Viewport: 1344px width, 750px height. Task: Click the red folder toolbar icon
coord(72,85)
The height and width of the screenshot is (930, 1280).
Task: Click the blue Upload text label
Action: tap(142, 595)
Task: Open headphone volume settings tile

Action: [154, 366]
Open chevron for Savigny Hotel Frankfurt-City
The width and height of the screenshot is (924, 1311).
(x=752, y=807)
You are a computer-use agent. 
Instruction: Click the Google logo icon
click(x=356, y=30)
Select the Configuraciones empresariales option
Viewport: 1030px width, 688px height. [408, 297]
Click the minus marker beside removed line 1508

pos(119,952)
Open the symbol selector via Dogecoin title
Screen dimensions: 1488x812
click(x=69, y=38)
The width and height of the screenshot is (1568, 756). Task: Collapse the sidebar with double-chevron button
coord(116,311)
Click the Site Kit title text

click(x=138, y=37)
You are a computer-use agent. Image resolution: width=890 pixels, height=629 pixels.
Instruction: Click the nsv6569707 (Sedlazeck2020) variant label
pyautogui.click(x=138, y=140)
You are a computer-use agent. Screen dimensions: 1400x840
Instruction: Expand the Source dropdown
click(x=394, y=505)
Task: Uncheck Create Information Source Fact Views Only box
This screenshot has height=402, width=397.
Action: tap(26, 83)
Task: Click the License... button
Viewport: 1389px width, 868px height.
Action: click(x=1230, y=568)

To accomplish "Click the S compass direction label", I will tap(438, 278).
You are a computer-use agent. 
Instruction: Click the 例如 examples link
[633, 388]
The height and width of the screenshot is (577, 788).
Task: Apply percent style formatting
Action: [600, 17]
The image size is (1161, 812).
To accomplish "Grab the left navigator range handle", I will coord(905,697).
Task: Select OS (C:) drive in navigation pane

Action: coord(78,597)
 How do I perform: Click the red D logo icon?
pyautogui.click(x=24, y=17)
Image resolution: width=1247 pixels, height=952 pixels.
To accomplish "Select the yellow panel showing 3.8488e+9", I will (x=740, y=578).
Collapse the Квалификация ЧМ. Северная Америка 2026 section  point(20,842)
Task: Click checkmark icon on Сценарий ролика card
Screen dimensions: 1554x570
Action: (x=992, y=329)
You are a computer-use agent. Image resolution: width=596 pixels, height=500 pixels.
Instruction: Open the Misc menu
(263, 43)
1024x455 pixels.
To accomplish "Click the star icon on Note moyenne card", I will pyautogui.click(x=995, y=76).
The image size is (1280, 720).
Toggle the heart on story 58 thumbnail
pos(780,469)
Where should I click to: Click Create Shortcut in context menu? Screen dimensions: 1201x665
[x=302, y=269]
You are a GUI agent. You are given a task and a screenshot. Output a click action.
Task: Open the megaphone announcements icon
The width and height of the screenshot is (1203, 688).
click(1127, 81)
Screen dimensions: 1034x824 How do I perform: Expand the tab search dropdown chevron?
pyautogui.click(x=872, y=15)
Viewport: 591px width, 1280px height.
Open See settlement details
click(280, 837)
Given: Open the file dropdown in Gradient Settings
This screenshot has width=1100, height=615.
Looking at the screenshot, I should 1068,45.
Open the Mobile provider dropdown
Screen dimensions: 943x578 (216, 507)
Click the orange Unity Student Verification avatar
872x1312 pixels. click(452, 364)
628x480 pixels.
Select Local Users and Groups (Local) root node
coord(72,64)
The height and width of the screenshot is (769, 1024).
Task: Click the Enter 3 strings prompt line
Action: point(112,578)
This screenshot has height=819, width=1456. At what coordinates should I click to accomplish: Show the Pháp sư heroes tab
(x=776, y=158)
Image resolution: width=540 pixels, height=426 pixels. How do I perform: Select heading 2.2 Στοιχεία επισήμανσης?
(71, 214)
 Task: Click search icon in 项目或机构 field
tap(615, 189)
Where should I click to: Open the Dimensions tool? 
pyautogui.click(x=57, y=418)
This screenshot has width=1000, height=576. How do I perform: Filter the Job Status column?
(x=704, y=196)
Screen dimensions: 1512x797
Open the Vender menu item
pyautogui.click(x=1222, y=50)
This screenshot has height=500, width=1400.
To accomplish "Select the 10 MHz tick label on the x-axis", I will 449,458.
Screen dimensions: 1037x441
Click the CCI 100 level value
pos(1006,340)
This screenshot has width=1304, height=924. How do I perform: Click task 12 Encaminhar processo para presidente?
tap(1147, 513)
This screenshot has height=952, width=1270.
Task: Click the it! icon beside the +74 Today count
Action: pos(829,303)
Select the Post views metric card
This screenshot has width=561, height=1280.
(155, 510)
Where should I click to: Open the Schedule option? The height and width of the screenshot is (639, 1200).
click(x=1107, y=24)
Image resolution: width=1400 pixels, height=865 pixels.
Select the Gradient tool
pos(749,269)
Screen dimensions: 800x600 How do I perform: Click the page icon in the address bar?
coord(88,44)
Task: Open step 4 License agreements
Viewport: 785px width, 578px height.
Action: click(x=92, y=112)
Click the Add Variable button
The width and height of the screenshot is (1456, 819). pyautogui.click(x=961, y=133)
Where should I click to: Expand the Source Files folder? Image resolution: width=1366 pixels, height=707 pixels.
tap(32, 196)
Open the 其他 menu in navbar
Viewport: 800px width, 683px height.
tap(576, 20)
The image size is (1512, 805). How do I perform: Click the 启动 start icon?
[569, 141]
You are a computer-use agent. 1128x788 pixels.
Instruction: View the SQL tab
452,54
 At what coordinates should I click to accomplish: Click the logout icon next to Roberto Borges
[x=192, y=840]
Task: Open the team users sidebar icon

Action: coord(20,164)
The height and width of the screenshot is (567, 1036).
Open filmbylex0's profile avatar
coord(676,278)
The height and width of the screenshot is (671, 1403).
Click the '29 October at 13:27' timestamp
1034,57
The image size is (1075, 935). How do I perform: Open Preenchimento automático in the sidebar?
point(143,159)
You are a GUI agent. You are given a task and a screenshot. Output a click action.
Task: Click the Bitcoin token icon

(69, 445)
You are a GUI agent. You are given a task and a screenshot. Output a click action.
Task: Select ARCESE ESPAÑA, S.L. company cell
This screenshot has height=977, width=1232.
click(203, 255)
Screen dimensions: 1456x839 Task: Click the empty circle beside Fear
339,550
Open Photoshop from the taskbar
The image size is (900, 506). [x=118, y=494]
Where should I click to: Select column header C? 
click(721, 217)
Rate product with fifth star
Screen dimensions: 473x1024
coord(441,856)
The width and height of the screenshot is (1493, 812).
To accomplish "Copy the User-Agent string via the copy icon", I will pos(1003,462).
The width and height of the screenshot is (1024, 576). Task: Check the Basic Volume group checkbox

□ □ □ □ □ □ □

# TASK STATEMENT:
Lay out the part of the records that opens with the line containing "Click the Add Variable button" and closes with the line containing "tap(32, 196)" as a Markdown table. Use the columns Row and Line, give one numbered row per line, and leave out blank lines.

# CORRECT RESULT:
| Row | Line |
|---|---|
| 1 | Click the Add Variable button |
| 2 | The width and height of the screenshot is (1456, 819). pyautogui.click(x=961, y=133) |
| 3 | Where should I click to: Expand the Source Files folder? Image resolution: width=1366 pixels, height=707 pixels. |
| 4 | tap(32, 196) |